An diesem Tage kehrte ich nicht mehr an den Fluß zurück. Mein Blut wallte, ich wand mich nachts auf meinem Lager und seufzte: Elise! Doch der nächste Morgen fand mich im Wald. Ich war entschlossen, zu tun, was der große Romain getan hätte. Es war für mich ein Gewissensfall, ich wollte, zurückgekehrt, ihm einen Handel berichten. Heute rieselte der helle Sonnenschein von den Zweigen, eine Traufe Licht, die auf dem Buchenpfade Lachen von Gold bildete. Ich sang mit den Vögeln, um Sicherheit zu gewinnen. Ich fühlte unaufhörlich die kleinen Brüste in meiner Hand, als ob ich Elise noch unter mir hätte.

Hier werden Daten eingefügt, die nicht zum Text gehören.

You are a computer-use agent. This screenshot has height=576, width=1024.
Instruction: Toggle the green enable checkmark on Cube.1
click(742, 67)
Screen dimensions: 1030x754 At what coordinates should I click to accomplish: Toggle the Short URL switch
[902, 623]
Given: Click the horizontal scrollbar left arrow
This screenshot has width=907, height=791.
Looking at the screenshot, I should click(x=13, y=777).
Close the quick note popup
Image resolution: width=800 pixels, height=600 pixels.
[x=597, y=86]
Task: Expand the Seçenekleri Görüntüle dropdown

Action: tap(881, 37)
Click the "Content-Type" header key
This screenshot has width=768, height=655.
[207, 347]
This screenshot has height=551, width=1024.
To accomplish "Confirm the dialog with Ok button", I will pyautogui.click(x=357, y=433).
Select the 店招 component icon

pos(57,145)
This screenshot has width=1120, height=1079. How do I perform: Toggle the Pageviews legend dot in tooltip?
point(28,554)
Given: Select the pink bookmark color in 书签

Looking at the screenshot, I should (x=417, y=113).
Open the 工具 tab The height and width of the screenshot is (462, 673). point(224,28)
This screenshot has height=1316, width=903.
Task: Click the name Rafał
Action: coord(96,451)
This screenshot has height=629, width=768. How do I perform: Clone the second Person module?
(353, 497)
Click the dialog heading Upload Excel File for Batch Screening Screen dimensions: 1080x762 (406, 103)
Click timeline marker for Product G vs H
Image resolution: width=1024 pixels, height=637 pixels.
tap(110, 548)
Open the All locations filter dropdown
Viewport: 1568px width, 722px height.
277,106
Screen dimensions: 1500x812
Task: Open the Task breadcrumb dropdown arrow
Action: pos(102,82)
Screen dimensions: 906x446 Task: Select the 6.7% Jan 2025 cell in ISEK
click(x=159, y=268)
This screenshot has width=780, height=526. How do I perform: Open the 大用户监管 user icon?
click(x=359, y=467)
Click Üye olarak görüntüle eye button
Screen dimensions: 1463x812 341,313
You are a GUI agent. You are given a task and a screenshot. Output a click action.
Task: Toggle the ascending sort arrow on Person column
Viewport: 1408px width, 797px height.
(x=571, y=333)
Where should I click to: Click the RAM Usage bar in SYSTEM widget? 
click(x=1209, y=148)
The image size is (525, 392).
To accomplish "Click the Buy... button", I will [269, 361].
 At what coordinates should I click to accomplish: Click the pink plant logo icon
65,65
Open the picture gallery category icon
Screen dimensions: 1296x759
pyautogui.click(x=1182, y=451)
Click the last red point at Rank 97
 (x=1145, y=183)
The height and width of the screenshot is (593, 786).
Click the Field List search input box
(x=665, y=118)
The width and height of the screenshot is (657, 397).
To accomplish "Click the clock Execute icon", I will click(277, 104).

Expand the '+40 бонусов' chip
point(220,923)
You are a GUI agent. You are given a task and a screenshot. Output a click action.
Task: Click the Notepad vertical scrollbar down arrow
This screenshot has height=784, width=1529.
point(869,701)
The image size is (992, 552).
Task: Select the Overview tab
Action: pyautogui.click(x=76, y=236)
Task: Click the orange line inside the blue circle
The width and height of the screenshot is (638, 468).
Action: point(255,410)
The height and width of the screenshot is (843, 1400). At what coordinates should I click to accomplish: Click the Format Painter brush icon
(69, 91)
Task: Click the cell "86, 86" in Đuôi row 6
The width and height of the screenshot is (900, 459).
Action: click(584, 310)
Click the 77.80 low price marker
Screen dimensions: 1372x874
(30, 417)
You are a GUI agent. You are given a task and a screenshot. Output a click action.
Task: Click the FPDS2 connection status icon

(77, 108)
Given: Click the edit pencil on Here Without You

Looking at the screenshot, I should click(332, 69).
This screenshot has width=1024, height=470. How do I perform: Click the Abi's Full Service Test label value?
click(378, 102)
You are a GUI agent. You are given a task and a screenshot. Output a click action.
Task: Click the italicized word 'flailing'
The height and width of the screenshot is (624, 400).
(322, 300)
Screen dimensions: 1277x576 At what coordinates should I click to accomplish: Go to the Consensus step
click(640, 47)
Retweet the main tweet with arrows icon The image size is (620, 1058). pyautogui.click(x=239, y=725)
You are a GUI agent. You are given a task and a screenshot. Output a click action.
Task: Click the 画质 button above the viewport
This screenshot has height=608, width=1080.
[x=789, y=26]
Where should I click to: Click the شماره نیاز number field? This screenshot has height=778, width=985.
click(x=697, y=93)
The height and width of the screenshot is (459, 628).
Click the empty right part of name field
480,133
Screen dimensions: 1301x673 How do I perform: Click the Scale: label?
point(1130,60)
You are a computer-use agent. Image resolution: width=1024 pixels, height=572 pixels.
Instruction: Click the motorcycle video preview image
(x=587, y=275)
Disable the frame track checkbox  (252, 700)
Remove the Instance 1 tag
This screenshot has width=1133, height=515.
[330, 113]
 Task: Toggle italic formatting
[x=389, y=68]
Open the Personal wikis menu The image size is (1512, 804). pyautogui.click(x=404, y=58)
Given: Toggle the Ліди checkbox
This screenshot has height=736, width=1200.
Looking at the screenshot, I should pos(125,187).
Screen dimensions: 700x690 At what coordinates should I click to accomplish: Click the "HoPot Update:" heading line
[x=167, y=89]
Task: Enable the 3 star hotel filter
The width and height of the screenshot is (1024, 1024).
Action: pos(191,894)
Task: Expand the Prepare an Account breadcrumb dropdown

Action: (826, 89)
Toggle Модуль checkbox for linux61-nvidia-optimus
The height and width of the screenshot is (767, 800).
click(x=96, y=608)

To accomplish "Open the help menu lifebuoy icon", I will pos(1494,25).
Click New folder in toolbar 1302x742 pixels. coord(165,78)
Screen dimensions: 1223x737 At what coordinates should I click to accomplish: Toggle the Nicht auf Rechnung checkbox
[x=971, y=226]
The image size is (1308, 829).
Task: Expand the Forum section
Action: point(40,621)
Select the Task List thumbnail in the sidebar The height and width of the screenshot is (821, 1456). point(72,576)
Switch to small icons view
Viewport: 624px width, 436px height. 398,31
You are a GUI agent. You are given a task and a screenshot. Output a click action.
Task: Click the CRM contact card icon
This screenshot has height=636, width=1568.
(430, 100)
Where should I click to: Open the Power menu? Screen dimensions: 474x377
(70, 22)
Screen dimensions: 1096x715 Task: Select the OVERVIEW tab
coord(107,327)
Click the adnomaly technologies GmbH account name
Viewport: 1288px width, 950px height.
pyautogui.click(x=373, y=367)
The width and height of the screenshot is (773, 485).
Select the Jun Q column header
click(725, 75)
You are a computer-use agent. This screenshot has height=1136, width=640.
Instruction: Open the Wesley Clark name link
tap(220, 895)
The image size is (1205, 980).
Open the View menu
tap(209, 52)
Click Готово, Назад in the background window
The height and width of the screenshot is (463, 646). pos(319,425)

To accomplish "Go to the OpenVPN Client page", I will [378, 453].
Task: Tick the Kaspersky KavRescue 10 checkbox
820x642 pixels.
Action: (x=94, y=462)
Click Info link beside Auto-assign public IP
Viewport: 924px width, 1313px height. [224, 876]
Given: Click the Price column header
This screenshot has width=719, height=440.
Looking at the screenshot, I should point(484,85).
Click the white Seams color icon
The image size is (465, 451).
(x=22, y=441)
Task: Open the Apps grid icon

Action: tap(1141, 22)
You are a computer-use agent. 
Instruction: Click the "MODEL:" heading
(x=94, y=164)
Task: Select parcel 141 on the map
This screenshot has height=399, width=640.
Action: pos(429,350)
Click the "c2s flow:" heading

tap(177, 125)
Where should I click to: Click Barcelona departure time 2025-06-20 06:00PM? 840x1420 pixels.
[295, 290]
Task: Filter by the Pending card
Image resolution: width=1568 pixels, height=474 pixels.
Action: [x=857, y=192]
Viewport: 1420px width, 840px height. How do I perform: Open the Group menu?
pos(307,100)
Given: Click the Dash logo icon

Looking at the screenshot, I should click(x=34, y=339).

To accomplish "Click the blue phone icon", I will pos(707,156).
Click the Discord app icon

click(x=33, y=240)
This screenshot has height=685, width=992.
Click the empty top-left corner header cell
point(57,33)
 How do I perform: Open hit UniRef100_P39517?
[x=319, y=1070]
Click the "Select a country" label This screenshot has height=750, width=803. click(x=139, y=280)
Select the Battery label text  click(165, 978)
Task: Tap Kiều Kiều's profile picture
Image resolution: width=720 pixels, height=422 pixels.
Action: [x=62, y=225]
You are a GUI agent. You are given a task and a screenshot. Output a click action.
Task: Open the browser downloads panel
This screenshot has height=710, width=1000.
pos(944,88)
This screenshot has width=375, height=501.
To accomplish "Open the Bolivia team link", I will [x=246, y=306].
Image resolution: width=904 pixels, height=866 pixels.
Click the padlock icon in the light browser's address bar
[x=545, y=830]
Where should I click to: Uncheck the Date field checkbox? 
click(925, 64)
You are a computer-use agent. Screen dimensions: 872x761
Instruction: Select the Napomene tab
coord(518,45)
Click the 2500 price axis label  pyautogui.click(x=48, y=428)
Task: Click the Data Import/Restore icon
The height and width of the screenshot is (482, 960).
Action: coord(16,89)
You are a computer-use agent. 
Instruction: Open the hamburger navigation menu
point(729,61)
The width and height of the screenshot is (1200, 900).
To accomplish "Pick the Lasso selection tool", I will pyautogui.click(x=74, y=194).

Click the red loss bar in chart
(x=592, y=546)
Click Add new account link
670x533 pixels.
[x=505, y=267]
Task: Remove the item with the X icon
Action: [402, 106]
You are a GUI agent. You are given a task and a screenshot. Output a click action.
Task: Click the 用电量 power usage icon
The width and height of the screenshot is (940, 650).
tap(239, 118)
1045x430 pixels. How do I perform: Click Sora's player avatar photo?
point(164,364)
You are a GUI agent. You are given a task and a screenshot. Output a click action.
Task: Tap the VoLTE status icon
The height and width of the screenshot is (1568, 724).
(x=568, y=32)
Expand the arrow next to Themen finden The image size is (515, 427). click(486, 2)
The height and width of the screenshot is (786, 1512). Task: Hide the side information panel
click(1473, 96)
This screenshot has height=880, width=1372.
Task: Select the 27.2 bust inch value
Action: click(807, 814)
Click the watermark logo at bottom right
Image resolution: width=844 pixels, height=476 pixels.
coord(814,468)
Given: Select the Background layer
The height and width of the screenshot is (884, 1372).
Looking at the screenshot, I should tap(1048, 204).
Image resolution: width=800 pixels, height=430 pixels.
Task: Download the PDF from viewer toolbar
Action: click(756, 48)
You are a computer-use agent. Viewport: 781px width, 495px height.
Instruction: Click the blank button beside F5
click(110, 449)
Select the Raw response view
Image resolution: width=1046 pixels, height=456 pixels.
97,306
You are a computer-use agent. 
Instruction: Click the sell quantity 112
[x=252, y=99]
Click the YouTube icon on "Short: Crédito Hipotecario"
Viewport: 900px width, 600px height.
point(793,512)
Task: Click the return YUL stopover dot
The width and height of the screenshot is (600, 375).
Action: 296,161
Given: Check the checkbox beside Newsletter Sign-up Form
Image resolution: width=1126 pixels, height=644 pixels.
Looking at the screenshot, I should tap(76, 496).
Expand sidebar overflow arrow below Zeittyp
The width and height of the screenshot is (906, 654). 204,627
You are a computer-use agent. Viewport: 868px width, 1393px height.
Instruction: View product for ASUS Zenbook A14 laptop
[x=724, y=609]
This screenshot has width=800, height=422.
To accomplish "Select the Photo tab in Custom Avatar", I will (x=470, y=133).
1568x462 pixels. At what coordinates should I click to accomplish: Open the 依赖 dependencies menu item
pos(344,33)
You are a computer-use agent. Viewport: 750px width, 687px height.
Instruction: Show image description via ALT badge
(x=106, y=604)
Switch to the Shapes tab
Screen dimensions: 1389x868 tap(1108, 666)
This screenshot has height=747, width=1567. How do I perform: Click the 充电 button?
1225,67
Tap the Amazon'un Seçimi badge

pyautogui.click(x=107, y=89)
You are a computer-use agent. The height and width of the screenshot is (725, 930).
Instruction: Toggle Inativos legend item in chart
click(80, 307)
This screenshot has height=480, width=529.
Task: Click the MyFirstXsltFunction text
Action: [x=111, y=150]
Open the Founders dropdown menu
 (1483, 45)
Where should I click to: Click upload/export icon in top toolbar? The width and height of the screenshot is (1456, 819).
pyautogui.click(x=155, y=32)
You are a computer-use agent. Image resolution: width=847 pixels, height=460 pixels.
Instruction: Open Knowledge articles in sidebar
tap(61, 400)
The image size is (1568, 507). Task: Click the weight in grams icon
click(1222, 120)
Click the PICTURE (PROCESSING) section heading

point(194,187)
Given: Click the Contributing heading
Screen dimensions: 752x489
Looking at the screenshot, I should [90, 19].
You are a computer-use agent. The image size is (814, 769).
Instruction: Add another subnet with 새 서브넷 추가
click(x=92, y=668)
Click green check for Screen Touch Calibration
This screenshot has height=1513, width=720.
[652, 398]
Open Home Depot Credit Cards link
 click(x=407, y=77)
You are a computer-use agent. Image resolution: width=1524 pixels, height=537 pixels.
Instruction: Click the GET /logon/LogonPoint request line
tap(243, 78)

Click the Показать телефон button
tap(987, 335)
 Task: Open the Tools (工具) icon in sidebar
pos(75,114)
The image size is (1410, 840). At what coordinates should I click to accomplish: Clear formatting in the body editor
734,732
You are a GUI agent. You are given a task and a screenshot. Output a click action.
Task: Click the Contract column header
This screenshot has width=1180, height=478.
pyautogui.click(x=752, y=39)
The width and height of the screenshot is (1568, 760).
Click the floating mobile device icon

Es war nicht Liebe, was ich empfand, nur daß sie mir ihren Leib schuldete, ein verworrener Begriff von Untertänigkeit, den auch der Alte gekannt haben mochte, er, dem alle Frauen der Umgebung angehört hatten. Sie waren so ungefähr die Nymphen seines Kreises gewesen, über die er, der Faun, sein Herrenrecht erstreckt hatte.

In solchen Empfindungen verloren, sah ich jetzt blau aus dem Morgennebel den Fluß aufleuchten und ich schlenderte wie den Tag vorher neben den Weiden hin. Doch gleichzeitig verließ mich meine Entschlossenheit, ich fürchtete fast, Elise zwischen den Stämmen zu finden. Ich schritt in der Richtung; Elise und die Kühe waren nicht zu sehen.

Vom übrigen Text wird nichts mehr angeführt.